Xomega Architecture for ASP.NET Applications

Classic ASP.NET web applications mostly run on the web server, which processes HTTP requests from the client browser and then either serves static resources, such as images, JavaScript or CSS files, or generates and returns dynamic resources, which are mainly HTML that may be mixed with dynamically generated JavaScript code and CSS classes. That HTML is then rendered on the client browser, which also executes any scripts within the HTML. Those scripts may in turn issue asynchronous AJAX requests to the server, which would return the response either as HTML snippets or in some other format.

Most of the UI logic is implemented on the web server in the middle tier along with the business logic for the application. The middle tier can access the database or any other external services to read or update the data.

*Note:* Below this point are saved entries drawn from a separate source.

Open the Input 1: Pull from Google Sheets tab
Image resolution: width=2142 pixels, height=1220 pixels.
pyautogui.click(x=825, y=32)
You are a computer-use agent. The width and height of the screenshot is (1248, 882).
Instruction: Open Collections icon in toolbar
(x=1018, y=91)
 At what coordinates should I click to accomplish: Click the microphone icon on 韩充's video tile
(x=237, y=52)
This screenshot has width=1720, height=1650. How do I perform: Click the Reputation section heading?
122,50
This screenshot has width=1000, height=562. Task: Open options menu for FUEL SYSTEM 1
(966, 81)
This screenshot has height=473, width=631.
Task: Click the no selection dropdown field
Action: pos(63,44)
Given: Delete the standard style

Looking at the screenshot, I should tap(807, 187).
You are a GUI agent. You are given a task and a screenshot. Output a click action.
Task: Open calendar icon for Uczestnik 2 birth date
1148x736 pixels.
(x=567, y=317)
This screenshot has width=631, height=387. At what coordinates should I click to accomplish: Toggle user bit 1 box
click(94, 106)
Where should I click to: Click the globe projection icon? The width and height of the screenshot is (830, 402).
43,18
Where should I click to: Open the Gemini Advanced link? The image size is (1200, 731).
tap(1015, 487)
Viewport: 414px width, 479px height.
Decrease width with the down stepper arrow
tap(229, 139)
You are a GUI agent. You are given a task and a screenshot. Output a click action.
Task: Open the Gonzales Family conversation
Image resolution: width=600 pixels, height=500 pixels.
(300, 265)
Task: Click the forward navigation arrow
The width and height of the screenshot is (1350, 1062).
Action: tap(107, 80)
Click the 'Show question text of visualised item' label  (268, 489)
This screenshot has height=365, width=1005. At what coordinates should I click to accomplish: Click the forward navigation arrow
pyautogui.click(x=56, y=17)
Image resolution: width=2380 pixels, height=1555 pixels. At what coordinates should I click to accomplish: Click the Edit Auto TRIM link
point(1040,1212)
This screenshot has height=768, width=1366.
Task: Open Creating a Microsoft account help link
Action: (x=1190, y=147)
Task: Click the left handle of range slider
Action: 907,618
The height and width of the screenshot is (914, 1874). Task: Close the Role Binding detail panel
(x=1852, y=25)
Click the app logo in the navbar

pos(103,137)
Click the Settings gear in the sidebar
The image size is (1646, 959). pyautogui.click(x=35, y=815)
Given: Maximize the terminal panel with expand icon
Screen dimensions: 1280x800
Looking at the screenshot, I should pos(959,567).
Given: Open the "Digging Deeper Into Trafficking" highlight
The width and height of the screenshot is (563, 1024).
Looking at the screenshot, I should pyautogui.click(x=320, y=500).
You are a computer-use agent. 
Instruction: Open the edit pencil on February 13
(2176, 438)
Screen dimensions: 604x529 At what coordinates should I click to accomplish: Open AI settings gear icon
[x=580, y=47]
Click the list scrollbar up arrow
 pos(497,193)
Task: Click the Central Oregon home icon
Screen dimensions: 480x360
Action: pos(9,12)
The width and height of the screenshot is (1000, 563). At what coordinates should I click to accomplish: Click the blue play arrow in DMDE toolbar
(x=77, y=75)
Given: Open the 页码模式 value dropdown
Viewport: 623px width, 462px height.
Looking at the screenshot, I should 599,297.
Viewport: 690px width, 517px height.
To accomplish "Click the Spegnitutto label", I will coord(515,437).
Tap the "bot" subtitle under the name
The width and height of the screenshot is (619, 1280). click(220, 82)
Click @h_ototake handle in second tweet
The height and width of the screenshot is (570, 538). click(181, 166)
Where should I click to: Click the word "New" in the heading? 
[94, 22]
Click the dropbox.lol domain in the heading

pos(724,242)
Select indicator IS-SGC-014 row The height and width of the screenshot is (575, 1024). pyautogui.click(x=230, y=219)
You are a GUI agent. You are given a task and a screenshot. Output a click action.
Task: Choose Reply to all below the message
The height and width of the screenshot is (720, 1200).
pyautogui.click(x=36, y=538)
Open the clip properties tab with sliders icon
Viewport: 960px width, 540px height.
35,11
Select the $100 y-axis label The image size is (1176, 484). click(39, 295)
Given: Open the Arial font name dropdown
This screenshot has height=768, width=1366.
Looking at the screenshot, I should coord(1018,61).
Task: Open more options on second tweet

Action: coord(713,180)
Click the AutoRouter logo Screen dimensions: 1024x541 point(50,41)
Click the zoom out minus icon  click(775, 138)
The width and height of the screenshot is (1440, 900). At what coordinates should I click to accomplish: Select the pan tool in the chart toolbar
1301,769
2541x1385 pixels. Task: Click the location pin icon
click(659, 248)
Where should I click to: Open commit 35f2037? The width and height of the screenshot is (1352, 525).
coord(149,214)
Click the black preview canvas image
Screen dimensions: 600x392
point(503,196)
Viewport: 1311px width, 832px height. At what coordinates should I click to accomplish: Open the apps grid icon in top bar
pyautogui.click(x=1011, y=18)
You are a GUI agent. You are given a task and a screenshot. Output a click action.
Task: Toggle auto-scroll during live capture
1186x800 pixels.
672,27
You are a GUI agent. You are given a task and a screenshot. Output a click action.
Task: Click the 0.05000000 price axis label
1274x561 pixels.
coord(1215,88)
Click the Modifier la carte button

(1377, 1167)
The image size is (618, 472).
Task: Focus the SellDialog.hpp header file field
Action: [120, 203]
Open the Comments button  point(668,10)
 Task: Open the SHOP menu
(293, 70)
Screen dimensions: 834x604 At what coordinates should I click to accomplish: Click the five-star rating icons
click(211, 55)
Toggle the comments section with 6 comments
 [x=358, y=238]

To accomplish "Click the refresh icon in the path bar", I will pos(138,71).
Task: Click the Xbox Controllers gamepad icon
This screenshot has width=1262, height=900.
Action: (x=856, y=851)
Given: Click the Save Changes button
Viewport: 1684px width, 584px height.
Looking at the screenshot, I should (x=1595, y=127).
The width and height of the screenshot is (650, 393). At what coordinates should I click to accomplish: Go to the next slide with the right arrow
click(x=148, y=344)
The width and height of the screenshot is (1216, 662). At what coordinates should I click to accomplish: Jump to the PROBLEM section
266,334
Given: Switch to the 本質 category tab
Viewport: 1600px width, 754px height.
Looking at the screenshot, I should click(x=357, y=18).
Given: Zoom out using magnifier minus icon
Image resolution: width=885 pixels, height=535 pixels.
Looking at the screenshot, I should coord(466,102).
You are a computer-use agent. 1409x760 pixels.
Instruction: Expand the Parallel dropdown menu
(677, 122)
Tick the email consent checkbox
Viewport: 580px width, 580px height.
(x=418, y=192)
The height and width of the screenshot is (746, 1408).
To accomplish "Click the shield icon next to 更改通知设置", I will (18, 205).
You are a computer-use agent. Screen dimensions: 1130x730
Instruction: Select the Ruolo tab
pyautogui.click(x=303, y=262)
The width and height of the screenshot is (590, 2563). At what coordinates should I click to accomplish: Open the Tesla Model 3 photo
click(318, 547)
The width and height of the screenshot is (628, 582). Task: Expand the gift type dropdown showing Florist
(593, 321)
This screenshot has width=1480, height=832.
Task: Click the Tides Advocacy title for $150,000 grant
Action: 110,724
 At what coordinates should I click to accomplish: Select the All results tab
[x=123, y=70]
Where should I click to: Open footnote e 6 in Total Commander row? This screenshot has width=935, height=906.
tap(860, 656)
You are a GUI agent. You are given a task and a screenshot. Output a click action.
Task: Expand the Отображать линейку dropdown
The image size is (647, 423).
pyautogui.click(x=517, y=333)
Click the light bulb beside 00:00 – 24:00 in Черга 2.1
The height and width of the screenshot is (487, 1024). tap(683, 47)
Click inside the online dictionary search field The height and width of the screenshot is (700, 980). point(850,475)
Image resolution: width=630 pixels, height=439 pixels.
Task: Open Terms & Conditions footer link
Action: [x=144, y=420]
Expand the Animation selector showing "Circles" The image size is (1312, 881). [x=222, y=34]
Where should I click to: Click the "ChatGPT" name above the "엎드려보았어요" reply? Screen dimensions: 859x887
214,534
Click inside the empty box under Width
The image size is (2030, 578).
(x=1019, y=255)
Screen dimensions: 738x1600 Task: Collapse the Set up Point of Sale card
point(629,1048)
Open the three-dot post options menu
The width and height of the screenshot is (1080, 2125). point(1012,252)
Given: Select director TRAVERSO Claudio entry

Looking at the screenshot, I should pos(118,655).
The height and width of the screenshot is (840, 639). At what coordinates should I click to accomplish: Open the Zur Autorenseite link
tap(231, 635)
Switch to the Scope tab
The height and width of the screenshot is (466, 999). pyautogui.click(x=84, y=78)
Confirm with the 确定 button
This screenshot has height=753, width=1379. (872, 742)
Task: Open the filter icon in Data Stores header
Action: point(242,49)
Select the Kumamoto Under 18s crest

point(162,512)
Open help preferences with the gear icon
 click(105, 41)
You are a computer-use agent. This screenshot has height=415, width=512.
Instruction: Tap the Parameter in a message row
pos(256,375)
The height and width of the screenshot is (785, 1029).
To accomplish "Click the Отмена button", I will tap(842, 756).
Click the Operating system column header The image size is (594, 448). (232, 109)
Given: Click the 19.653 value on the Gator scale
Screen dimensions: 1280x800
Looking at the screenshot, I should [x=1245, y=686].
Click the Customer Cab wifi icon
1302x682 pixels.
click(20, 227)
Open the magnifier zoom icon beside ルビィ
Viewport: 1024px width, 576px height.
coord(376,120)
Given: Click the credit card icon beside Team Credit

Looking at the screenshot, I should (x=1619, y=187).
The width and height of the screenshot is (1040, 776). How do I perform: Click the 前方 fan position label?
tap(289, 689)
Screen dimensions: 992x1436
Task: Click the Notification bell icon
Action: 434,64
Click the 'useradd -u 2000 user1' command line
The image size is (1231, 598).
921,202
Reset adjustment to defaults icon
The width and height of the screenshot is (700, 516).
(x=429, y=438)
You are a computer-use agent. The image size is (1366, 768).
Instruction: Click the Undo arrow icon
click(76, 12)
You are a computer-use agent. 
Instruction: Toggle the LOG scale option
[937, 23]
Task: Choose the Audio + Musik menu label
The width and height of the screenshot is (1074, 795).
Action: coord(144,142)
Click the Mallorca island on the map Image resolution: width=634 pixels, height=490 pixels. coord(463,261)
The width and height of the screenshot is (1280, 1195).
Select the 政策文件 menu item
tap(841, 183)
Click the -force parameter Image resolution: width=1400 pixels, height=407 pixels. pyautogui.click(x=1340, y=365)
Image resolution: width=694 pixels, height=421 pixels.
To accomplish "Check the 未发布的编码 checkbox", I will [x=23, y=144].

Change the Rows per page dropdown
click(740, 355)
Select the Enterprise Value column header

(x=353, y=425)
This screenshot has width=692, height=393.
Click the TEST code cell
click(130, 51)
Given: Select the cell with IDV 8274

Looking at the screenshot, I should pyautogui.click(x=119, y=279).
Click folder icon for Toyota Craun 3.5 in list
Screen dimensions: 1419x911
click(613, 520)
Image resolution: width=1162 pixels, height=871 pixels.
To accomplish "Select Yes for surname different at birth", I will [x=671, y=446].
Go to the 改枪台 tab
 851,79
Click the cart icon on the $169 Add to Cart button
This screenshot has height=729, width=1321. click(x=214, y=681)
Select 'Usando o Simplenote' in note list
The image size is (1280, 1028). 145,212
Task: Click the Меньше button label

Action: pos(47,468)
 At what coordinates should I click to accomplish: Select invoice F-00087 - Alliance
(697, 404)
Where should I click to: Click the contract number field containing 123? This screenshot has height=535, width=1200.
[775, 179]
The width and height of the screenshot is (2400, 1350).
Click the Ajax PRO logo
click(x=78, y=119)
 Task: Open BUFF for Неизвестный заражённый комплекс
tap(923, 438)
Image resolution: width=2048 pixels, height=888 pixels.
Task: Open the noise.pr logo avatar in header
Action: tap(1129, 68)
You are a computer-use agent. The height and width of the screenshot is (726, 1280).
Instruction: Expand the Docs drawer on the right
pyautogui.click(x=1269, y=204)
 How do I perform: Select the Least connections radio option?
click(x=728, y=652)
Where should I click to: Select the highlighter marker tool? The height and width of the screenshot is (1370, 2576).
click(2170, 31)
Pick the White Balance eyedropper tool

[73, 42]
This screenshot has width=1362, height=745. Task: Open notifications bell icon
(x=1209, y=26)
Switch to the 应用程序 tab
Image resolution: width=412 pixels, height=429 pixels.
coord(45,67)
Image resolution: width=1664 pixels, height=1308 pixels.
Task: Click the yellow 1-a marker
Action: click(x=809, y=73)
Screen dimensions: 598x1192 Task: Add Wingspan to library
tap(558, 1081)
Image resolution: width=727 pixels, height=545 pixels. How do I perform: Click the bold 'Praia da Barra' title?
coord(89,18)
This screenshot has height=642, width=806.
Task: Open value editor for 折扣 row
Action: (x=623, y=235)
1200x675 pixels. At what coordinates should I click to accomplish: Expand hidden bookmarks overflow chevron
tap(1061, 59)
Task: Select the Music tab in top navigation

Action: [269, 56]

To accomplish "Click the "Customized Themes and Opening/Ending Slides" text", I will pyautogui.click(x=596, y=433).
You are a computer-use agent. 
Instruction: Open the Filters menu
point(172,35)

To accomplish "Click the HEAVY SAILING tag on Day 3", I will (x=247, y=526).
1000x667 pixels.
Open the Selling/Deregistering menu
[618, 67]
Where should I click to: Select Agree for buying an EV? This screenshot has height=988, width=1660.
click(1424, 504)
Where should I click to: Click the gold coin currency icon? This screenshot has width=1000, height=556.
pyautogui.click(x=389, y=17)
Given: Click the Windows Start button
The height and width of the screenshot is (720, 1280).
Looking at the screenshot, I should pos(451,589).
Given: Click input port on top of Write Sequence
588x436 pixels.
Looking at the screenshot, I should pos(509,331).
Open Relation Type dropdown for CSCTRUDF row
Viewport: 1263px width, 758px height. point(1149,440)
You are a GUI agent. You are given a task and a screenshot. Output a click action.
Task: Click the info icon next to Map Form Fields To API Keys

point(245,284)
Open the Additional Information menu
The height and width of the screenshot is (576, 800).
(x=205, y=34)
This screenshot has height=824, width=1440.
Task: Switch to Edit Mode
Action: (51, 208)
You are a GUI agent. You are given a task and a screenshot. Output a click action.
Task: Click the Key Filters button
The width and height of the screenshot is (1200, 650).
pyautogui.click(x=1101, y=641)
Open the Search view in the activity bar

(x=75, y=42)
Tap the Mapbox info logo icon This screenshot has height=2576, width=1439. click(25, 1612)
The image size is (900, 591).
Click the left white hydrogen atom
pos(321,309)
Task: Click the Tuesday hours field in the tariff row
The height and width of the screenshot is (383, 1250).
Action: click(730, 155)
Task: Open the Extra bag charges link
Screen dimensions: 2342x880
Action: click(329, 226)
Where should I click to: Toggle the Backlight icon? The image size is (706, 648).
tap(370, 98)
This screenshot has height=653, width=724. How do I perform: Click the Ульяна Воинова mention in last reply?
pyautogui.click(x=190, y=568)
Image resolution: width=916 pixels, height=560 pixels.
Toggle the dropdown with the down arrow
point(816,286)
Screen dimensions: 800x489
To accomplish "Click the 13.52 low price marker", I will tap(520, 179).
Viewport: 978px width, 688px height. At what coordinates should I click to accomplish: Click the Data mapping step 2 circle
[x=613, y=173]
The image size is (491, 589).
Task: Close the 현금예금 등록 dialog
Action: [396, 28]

The following diagram demonstrates how the ASP.NET web application architecture is implemented using the default Xomega solution template.

Presentation Tier

The presentation tier that runs in the browser consists primarily in rendering the HTML response from the web server, executing any scripts contained therein and applying the stylesheets. The scripts typically provide client side validations of the user input, but may do some basic DOM manipulation or issue additional server side AJAX requests to call a web service on the server side or make a partial page request.

Middle Tier

Middle tier, which runs in the web server, has a layered structure with a Business Logic Layer, Service Layer and the Web Forms UI layer, which follows the Model-View-View Model (MVVM) development paradigm and in turn consists of Views, View Models and Code behind. All static resources such as HTML templates, JavaScript files, CSS and images are served by a standard Web Server like IIS.

The Views that represent the visual panels and controls get bound to the corresponding View Models that store the actual Model data for the view, the state and meta-data for that model data, such as whether this data is editable or required or the list of values it can accept, and also provide any functions that validate the data on the UI side or convert the data from one format to another, e.g. between the UI format and the internal values.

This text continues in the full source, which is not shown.